Some women also should have amniocentesis to test the fluid around the fetus for Zika virus. But amniocentesis involves piercing the amniotic sac with a long needle through the abdomen; it is slightly risky for the fetus and is not recommended before 15 weeks gestation.
Several companies are working on rapid tests for Zika infection. The C.D.C. also usually distributes test kits and training materials to state health departments during outbreaks, which should increase testing capacity.
If Zika virus has been in Africa and Asia for decades, why wasn’t the microcephaly problem detected earlier?
Until now, the virus never struck such a large population without immunity.
Microcephaly is rare, and it has many other causes, including infection of the fetus with rubella (German measles), cytomegalovirus or toxoplasmosis (cat-litter disease); poisoning of the fetus by alcohol, mercury or radiation; or severe maternal malnutrition and diabetes. It is also caused by several gene mutations, including Down’s syndrome.

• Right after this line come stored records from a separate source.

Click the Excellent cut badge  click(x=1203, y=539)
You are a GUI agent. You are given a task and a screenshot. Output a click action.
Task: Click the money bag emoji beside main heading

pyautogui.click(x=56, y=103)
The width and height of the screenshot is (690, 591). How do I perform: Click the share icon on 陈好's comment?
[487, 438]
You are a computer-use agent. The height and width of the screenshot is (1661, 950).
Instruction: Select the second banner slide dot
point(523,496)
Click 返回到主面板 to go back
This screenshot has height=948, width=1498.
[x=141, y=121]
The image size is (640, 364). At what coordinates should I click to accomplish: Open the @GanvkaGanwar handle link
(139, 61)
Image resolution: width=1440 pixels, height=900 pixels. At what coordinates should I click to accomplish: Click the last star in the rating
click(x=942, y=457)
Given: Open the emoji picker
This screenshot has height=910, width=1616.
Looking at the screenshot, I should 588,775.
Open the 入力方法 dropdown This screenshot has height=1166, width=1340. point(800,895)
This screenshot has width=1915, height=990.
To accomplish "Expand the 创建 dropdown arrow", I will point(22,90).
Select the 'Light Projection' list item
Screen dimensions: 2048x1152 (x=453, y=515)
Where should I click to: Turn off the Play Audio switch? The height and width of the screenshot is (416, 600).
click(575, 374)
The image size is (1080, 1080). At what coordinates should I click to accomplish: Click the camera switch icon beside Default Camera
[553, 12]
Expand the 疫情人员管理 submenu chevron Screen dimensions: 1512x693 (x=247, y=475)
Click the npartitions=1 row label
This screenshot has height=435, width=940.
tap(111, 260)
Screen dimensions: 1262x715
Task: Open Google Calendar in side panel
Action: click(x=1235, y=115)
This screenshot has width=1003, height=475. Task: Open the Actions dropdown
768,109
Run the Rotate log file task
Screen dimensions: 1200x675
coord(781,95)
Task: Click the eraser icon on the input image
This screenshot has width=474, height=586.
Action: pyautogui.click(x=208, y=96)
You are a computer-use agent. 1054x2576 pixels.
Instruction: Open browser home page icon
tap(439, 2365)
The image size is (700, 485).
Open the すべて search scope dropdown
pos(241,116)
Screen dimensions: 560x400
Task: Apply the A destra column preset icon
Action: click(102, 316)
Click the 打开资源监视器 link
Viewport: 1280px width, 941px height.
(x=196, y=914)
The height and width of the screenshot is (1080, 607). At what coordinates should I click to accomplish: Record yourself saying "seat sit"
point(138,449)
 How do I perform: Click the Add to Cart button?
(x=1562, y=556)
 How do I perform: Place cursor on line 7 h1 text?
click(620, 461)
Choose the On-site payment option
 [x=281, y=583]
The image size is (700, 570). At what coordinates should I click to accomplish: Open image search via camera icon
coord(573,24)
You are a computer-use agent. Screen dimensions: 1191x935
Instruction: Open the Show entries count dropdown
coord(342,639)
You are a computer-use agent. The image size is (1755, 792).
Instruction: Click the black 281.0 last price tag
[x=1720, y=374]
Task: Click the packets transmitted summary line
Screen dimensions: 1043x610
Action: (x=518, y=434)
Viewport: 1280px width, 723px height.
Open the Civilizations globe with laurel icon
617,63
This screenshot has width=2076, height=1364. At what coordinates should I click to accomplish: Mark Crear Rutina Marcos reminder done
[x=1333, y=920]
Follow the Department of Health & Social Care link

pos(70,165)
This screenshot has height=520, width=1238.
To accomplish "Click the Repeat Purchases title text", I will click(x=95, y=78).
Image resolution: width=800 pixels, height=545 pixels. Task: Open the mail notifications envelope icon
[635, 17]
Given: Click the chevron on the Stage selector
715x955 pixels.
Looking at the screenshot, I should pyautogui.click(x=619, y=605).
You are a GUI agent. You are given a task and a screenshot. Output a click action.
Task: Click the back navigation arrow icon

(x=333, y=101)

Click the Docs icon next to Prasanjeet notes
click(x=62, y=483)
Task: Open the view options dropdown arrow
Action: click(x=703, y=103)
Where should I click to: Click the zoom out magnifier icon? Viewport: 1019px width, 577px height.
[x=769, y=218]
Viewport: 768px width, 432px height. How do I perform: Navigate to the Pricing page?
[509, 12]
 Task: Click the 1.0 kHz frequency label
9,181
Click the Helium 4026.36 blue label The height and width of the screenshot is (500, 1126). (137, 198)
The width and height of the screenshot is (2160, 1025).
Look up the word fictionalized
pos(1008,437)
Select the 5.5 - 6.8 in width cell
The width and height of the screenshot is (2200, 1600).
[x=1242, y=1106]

Until recently, health officials paid little attention to Zika virus. It circulated in the same regions as dengue and chikungunya, and by comparison with those two painful infections – nicknamed “break-bone fever” and “bending-up fever” – Zika was usually mild.
The virus is thought to have reached Asia from Africa at least 50 years ago. While it may have caused spikes in microcephaly as it first spread, there was no testing to pin down which of many possible causes was to blame.
In 2007, a Southeast Asian strain of the Zika virus began leap-frogging the South Pacific, sparking rapid outbreaks on islands where no one had immunity to it. Because island populations are small, rare side effects did not occur often enough to be noticed. But in 2013, during an outbreak in French Polynesia, which has 270,000 residents, doctors confirmed 42 cases of Guillian-Barrê syndrome, which can cause paralysis. That was about eight times the normal number and the first hint that Zika virus can attack the nervous system, which includes the brain.
Zika was first confirmed in Brazil – a country of 200 million – last May, and it spread like wildfire. The first alarms about microcephaly were raised only in October, when doctors in the northeastern state of Pernambuco reported a surge in babies born with it. Pernambuco has 9 million people and 129,000 annual births. In a typical year, nine are microcephalic infants.
By November 2015, when Brazil declared a health emergency, Pernambuco had had 646 such births.